▶ _Action item_:
Reproduce word for word, from the entries below, the line with "Task: Share Soobin's reply", the line with "The image size is (365, 244).", and every line between them, and nothing more.
******
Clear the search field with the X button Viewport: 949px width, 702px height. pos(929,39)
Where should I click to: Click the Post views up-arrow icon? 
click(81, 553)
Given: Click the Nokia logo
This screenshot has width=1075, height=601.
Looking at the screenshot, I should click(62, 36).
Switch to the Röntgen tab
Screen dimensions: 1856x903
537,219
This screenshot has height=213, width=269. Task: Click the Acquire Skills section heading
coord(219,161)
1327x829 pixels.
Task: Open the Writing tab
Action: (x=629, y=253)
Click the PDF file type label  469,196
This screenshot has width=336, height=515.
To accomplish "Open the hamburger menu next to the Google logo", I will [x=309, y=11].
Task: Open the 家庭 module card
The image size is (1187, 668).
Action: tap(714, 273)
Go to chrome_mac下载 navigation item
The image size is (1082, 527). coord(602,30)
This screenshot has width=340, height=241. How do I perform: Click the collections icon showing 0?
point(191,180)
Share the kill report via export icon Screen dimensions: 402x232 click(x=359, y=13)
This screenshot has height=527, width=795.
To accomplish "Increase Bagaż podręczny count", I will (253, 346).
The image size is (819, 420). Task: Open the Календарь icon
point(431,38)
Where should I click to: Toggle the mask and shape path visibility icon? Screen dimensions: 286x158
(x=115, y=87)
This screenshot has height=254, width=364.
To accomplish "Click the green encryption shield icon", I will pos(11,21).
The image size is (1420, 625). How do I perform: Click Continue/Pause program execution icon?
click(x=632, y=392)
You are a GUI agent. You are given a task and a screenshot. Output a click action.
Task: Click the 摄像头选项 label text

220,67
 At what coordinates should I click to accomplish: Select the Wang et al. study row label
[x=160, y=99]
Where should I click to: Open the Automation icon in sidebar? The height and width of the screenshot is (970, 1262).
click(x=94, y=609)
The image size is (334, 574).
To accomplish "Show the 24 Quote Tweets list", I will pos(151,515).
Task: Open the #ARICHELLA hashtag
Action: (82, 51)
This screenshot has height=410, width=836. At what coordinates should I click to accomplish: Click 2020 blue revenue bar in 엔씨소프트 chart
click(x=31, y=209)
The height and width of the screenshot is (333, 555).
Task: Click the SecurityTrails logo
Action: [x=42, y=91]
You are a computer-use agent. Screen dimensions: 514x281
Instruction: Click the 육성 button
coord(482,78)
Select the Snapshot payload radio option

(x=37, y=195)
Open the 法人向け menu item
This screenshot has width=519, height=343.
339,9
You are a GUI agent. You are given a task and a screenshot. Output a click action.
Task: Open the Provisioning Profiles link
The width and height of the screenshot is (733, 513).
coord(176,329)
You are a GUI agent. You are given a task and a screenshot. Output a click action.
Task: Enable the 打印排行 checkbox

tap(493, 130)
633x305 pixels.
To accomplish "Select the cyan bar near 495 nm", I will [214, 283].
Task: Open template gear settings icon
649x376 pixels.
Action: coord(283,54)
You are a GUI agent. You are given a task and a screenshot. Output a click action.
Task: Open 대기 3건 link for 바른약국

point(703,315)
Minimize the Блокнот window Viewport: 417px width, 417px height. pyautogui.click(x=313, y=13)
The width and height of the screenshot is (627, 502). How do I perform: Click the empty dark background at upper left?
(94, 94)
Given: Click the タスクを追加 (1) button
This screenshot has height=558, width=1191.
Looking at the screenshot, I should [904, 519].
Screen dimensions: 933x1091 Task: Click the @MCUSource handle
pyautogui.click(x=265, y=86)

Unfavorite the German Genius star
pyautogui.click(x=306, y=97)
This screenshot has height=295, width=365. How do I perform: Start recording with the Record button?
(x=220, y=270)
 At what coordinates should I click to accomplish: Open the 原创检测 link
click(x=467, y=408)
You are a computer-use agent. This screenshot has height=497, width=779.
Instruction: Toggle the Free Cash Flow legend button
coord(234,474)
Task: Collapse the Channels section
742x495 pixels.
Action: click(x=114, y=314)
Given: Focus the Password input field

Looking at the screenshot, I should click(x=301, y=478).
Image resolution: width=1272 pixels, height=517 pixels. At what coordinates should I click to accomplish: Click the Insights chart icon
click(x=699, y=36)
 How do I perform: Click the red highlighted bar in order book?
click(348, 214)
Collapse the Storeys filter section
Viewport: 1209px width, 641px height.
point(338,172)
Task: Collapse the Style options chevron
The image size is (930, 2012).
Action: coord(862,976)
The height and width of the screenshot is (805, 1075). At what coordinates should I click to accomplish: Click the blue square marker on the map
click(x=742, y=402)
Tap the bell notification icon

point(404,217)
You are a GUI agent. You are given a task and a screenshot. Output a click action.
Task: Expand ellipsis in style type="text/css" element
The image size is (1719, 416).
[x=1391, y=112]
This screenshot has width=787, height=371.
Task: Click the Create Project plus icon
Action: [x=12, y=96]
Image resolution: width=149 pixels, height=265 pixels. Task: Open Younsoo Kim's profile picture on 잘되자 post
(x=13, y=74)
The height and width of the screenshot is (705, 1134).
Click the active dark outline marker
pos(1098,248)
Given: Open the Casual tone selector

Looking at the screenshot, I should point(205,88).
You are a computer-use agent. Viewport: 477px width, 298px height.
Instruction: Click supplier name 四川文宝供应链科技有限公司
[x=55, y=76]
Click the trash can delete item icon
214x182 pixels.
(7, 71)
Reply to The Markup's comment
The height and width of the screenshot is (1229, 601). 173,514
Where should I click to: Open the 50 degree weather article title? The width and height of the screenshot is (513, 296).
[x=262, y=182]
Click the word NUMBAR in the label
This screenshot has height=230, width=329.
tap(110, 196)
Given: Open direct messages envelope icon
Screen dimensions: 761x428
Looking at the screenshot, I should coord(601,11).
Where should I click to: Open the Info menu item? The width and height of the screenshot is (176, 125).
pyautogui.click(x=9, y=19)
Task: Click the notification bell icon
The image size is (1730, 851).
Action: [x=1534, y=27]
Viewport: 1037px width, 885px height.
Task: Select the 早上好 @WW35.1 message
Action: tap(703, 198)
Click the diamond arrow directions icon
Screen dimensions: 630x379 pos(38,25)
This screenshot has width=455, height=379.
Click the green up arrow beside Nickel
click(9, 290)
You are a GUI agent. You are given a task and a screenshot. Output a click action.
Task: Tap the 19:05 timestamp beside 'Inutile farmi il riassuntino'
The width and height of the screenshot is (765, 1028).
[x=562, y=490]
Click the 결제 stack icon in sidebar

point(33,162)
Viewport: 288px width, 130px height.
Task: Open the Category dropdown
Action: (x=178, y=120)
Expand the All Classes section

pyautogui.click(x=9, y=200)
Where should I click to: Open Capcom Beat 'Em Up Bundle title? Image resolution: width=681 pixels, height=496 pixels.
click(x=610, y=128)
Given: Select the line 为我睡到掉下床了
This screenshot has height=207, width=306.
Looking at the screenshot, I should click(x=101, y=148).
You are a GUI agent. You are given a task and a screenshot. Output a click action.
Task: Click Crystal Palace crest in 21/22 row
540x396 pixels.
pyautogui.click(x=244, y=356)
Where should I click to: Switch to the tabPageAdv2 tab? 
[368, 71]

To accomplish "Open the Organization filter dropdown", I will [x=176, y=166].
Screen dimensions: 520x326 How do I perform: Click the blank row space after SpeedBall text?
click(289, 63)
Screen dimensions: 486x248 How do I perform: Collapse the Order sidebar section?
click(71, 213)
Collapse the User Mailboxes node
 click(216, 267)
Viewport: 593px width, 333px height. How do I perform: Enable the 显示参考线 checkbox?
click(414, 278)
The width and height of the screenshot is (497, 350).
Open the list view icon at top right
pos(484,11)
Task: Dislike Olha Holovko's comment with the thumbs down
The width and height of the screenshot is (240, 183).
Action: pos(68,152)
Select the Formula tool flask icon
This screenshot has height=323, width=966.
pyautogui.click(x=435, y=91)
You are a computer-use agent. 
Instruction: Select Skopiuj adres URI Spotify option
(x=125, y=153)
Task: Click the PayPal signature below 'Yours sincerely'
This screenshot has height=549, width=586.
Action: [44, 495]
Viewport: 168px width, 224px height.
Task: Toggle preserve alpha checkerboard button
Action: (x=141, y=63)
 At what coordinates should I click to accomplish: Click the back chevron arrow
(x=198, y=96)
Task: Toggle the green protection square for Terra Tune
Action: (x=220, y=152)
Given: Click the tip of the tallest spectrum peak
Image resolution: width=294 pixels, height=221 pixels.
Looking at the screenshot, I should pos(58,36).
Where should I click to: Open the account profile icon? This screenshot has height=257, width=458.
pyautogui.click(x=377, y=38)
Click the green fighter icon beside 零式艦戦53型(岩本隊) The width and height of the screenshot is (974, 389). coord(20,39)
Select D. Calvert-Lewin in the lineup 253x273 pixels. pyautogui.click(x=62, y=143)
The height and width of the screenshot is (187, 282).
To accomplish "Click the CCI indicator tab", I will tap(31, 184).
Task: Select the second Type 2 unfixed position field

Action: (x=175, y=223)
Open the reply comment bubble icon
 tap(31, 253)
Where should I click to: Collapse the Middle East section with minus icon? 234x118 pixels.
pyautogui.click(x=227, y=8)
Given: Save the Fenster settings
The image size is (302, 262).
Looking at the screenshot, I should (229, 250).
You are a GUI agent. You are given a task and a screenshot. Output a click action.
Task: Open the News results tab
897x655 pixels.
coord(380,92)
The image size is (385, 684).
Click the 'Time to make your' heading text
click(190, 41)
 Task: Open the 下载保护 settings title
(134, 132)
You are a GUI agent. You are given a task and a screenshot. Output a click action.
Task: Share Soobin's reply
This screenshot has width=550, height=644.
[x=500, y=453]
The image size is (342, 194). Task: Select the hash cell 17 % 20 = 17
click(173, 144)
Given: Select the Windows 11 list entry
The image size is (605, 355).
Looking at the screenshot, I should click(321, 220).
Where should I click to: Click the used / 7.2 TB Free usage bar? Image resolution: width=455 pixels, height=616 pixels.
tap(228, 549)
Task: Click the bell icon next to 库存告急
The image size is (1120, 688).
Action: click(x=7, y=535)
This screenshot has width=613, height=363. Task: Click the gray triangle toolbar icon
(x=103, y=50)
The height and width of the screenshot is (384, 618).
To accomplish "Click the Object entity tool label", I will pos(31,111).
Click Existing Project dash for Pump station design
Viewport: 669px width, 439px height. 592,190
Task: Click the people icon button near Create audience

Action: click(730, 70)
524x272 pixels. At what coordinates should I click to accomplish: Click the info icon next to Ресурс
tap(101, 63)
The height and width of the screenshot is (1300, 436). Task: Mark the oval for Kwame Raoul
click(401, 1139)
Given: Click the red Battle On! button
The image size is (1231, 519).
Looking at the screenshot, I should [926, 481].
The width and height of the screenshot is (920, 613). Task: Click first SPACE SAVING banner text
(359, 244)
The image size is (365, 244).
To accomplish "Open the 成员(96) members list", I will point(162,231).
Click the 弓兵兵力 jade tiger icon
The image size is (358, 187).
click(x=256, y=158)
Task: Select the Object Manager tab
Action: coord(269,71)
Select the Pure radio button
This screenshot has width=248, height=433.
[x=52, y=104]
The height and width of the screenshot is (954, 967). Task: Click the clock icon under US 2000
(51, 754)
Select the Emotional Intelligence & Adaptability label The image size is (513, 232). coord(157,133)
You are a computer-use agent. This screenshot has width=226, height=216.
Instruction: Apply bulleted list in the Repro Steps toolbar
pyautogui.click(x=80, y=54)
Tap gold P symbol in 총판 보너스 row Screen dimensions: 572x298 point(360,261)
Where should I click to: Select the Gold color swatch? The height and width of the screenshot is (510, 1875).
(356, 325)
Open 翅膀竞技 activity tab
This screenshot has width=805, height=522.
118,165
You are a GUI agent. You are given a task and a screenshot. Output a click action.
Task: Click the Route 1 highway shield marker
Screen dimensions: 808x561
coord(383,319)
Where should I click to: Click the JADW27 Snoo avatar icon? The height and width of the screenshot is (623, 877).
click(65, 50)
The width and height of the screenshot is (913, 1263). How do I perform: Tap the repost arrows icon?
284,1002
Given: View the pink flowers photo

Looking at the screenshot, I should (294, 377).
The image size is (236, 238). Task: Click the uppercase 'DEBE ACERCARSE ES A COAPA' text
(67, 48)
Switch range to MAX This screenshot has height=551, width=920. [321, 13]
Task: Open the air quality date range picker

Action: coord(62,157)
******
▶ _Answer section_:
Task: Share Soobin's reply
This screenshot has width=550, height=644.
[x=500, y=453]
The image size is (342, 194). Task: Select the hash cell 17 % 20 = 17
click(173, 144)
Given: Select the Windows 11 list entry
The image size is (605, 355).
Looking at the screenshot, I should click(321, 220).
Where should I click to: Click the used / 7.2 TB Free usage bar? Image resolution: width=455 pixels, height=616 pixels.
tap(228, 549)
Task: Click the bell icon next to 库存告急
The image size is (1120, 688).
Action: click(x=7, y=535)
This screenshot has width=613, height=363. Task: Click the gray triangle toolbar icon
(x=103, y=50)
The height and width of the screenshot is (384, 618).
To accomplish "Click the Object entity tool label", I will pos(31,111).
Click Existing Project dash for Pump station design
Viewport: 669px width, 439px height. 592,190
Task: Click the people icon button near Create audience

Action: click(730, 70)
524x272 pixels. At what coordinates should I click to accomplish: Click the info icon next to Ресурс
tap(101, 63)
The height and width of the screenshot is (1300, 436). Task: Mark the oval for Kwame Raoul
click(401, 1139)
Given: Click the red Battle On! button
The image size is (1231, 519).
Looking at the screenshot, I should [926, 481].
The width and height of the screenshot is (920, 613). Task: Click first SPACE SAVING banner text
(359, 244)
The image size is (365, 244).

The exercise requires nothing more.